Toroidal vortices and the conglomeration of dust into rings in protoplanetary discs

TL;DR

This paper introduces a hydrodynamical instability driven by dust settling in protoplanetary discs, leading to the formation of observable dust rings and potentially impacting planet formation processes.

Contribution

It identifies a novel baroclinic instability caused by dust-to-gas ratio variations, explaining ring formation without requiring protoplanets.

Findings

Dust rings can form due to the instability, matching observations.

The instability influences dust concentration and migration.

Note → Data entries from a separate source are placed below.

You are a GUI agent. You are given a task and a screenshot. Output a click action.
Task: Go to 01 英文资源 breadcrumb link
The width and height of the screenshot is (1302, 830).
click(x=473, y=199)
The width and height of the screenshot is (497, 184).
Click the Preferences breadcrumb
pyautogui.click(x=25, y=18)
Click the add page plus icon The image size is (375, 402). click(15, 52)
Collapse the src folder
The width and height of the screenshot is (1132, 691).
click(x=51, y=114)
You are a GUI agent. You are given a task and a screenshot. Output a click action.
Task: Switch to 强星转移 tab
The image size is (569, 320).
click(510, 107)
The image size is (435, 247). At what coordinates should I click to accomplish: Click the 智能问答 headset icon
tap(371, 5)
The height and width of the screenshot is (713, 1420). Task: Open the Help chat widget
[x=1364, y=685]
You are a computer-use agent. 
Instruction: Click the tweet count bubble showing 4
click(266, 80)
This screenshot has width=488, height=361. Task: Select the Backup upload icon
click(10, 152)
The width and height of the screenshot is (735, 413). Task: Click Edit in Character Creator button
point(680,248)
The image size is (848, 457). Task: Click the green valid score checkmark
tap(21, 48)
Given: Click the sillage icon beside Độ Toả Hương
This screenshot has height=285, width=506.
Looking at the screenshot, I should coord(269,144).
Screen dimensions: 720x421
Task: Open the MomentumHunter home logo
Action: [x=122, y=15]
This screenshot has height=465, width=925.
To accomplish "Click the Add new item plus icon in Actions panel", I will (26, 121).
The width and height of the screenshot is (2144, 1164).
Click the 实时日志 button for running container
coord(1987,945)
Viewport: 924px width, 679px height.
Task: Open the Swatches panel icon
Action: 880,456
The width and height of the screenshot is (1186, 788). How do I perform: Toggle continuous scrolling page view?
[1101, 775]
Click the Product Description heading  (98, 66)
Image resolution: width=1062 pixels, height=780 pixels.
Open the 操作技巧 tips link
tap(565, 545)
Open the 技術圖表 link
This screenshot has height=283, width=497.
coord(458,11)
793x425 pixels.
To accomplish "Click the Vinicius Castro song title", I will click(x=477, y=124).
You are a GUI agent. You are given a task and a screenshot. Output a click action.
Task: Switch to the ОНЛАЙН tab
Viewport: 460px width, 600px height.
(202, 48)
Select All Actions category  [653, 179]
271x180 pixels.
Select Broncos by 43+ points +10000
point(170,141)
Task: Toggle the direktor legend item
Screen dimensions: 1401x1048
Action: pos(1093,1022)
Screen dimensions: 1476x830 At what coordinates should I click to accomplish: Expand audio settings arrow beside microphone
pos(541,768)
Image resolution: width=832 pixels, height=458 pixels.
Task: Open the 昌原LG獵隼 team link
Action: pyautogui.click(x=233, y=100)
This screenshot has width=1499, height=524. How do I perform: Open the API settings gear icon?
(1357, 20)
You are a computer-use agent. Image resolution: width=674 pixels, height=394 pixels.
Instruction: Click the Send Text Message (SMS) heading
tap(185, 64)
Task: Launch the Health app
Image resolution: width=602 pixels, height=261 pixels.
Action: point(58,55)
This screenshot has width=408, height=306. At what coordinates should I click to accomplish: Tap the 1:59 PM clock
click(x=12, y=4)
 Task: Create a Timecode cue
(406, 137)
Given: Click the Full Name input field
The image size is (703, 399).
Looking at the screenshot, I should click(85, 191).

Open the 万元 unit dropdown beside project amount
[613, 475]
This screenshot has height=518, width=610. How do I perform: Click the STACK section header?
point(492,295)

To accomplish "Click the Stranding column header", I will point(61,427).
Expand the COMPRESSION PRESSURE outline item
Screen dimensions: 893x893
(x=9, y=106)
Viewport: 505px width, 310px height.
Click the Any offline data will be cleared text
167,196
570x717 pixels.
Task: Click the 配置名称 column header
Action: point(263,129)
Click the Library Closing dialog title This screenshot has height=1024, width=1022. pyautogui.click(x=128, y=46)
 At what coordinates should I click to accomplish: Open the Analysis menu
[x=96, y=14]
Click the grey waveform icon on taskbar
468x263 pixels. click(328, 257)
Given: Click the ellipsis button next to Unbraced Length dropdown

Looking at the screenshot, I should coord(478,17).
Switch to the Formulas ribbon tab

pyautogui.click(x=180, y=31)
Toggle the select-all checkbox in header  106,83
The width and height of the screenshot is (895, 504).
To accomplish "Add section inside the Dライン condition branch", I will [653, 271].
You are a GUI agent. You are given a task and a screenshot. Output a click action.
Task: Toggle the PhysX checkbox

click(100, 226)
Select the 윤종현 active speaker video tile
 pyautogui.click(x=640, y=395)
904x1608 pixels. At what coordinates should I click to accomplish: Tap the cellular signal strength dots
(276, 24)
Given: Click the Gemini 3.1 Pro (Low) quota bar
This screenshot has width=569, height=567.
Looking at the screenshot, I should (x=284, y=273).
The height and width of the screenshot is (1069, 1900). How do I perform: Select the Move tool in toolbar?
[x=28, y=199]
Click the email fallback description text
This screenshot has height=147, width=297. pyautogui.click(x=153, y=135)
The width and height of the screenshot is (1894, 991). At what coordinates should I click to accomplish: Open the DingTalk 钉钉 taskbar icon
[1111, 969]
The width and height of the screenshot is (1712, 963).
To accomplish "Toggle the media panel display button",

It may affect angular momentum transport in discs.

Abstract

We identify a new hydrodynamical instability in protoplanetary discs that may arise due to variations in the dust-to-gas ratio and may lead to concentration of dust grains within a disc. The instability can arise due to dust settling, which produces a vertical compositional entropy gradient. The entropy gradient drives a baroclinic instability that is capable of creating toroidal gas vortices that gather dust into rings. Such dust rings are potentially observable via continuum emission of the dust or scattered light. Indeed, this instability may offer an explanation for the rings recently observed in the discs around the young stars HL Tau and TW Hya that does not rely on clearing by protoplanets. The instability may also have wider ramifications, potentially aiding dust agglomeration, altering the radial migration of larger planetesimals, and modifying angular momentum transport within a disc.